VSTa
- Developer: Andy Valencia
- OS family: Unix-like
- Working state: Discontinued
- Source model: Open-source
- Final release: 1.6.8 / October 5, 2004; 20 years ago
- Available in: English
- Update method: Compile from source code
- Platforms: Intel 80386, Motorola 68030
- Kernel type: Microkernel
- Default user interface: Graphical user interface
- License: GNU General Public License
- Official website: www.vsta.org

= VSTa =

Operating system

Valencia's Simple Tasker (VSTa) is an operating system with a microkernel architecture, with all device drivers and file systems residing in userspace mode. It mostly complies with the Portable Operating System Interface (POSIX), except where such compliance interferes with extensibility and modularity. It is conceptually inspired by QNX and Plan 9 from Bell Labs. Written by Andy Valencia, and released under a GNU General Public License (GPL). As of 2020, the licensing for VSTa is Copyleft.
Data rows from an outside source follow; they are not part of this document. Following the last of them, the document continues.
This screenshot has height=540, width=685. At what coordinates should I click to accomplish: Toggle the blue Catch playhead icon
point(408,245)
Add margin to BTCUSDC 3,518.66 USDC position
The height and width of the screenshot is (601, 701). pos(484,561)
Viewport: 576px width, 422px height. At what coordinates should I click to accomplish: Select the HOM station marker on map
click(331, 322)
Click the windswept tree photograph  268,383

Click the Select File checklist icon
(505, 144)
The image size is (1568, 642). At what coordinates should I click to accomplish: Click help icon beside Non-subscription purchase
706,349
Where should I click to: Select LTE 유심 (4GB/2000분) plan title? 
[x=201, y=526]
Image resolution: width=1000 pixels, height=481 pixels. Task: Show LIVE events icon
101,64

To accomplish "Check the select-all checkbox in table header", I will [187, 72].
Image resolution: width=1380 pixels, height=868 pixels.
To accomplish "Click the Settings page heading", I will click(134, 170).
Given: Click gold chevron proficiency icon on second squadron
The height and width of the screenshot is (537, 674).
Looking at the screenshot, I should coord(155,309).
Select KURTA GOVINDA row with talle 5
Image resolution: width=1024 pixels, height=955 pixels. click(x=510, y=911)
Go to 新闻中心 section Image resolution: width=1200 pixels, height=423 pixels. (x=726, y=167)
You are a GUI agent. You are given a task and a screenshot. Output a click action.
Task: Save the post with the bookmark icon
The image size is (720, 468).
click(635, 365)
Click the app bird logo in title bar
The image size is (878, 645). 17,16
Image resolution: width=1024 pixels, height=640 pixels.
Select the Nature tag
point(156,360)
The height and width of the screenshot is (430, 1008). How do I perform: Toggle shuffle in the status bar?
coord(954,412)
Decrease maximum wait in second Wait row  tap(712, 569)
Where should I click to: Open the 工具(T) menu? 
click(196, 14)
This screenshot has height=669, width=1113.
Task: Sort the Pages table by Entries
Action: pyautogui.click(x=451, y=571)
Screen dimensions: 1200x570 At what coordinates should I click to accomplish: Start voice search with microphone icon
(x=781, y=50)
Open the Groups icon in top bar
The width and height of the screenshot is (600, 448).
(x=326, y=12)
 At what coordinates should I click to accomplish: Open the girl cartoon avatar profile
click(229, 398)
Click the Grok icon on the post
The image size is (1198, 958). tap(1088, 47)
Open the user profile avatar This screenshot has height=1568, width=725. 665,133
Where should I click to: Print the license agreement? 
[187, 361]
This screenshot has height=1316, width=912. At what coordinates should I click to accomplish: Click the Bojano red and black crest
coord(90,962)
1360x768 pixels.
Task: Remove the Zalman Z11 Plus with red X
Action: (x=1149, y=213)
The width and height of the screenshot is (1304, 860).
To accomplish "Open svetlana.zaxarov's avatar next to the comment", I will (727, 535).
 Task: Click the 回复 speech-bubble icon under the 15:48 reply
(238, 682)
It was originally written to run on Intel 80386 hardware, and then was ported to several different platforms, e.g., Motorola 68030 based Amigas.

VSTa is no longer developed. A fork, named Flexible Microkernel Infrastructure/Operating System (FMI/OS), did not make a release.

==User interface==
The default graphical user interface provided as a tar-ball with the system was ManaGeR (MGR).